Wenn Manuel Krumm und Gregor Buggle arbeiten, dann knirscht der gefrorene Boden unter ihren Füßen und ihr Atem bildet Wölkchen in der Luft. Die beiden haben sich für Zivildienst und Freiwilliges Ökologisches Jahr einen ungewöhnlichen und anstrengenden Job ausgesucht: In verschiedenen Naturschutzgebieten rund um Konstanz mähen sie das Ried und tragen das Schilf ab, damit die Bereiche nicht verbuschen. Gegen die eisige Kälte hilft dann nur eins: „Viel bewegen, keine Pausen machen und am liebsten Bäume fällen“, erzählt Zivi Manuel Krumm. Und wenn der Boden gefroren ist, fällt außerdem das Mähen leichter. Dazu die richtige Ausrüstung – Gummistiefel, dicke Jacke, Handschuhe und Mütze – und den beiden 20-Jährigen macht die Arbeit selbst bei Minustemperaturen Spaß. „Ich wurde ausgemustert, wollte aber noch etwas Sinnvolles machen, etwas mit Naturschutz und Landschaftspflege“, erzählt Gregor Buggle, der aus Tuttlingen kommt und schon früher gerne mit dem Vater in den Wald ging, um Holz zu schlagen. Deshalb hat er sich für ein Freiwilliges Ökologisches Jahr entschieden. Auch Manuel Krumm aus Radolfzell war sich sicher: „Auf keinen Fall zum Bund, entweder was mit Kindern oder was mit der Natur.“ Schlussendlich fiel die Wahl auf den BUND (Bund für Umwelt und Naturschutz) Konstanz. Und beide bereuen ihre Entscheidung kein Stück. Drei Tage die Woche stapfen die jungen Männer durch das Ried, mit Mäher, Motorsense, Motorsäge, Forke und Rechen im Gepäck. Damit sich niemand verletzt, sind die Gummistiefel mit Stahlkappen ausgestattet, wenn nötig werden Helme getragen und eine Motorsägenausbildung zu Beginn der Zivizeit durfte auch nicht fehlen.
Die restlichen zwei Tage verbringen sie bei angenehmeren Temperaturen: beim Gärtnern im Palmenhaus Konstanz oder beim Telefondienst.
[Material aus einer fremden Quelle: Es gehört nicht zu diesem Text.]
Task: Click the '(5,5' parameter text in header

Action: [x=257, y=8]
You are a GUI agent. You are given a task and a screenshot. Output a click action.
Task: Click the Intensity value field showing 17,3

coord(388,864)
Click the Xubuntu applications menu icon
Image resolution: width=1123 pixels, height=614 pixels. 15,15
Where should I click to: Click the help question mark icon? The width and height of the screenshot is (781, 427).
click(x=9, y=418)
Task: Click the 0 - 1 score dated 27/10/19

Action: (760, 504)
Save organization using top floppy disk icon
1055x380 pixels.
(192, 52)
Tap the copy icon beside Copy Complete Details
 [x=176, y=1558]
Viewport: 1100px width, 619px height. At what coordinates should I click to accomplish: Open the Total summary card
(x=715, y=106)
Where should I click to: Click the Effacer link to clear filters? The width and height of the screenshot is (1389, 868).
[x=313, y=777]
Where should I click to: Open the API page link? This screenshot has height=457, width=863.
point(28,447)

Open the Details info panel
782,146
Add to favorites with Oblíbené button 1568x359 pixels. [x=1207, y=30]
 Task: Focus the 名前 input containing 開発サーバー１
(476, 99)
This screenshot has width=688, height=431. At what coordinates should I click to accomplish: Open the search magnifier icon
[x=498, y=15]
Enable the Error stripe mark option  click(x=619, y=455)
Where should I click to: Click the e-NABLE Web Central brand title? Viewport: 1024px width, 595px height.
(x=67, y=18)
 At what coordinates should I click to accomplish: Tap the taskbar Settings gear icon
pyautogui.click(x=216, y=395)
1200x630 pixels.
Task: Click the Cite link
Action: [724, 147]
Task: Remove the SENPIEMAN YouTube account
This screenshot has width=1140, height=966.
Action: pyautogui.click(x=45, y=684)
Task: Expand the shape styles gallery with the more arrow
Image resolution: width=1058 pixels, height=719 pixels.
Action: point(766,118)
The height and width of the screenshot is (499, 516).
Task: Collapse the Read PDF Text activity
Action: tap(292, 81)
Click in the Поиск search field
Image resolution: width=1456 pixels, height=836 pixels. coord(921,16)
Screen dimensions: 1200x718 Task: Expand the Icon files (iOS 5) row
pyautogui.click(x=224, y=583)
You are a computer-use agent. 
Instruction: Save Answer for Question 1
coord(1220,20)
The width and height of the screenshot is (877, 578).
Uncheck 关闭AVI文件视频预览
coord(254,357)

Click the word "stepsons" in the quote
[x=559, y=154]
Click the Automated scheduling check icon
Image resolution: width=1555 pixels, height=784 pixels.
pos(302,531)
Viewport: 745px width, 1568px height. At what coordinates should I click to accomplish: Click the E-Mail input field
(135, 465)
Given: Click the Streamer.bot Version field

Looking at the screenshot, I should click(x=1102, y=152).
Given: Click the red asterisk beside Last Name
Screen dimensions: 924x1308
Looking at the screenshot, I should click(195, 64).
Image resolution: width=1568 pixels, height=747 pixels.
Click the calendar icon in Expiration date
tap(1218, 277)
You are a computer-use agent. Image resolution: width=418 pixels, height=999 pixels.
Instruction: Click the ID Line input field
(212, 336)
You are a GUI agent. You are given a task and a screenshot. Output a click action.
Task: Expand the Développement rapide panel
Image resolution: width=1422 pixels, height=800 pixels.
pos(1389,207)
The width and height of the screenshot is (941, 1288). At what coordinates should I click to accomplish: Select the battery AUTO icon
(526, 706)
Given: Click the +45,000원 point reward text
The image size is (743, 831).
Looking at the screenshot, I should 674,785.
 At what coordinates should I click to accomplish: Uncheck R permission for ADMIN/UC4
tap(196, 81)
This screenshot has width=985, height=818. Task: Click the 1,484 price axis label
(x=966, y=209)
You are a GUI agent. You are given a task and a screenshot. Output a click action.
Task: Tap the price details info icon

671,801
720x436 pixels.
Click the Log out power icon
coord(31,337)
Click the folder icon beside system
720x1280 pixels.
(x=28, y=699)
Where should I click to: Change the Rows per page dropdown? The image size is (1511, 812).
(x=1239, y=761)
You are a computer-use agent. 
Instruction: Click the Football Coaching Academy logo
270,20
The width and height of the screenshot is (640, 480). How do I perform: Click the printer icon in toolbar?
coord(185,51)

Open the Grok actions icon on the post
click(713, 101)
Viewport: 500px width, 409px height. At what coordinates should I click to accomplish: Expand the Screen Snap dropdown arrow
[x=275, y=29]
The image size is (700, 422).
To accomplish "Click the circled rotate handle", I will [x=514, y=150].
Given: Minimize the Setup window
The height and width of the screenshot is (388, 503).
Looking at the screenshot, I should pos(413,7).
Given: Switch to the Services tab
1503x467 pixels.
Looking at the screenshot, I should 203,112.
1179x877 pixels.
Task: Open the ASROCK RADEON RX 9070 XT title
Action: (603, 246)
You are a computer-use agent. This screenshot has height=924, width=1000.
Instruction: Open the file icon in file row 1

Krank wurde bisher keiner, trotz der eisigen Winterkälte, ganz im Gegenteil: „Wir fühlen uns fitter und das Immunsystem ist besser“, meint Gregor Buggle.
Die Arbeit in der Natur ermöglicht außerdem besondere Momente: Bei Allensbach haben sie schon drei Rehe gesehen, in nur fünf Metern Abstand. Auch Vögel mit einem Spektiv auf dem Fernglas zu betrachten, finden die beiden faszinierend.
Parallel arbeiten die jungen Männer an einem Jahresprojekt, das sie sich selber aussuchen durften. „Etwas mit Kindern und Naturschutz wollten wir machen“, sagt Manuel Krumm. Also entschieden sie sich für einen Vortrag an Schulen über Energiesparen.
Was nach dem Zivildienst passiert, steht allerdings noch offen. Natur- und Umweltschutz werden aber höchstens noch durch die Mitgliedschaft in einem Verein ihren Platz finden. Gregor Buggle will Medizin oder internationale VWL studieren, Manuel Krumm interessiert sich für Biochemie. Denn auf Dauer, da sind sich die beiden einig, ist ihnen die Riedpflege und die Arbeit an der frischen Luft dann doch zu anstrengend.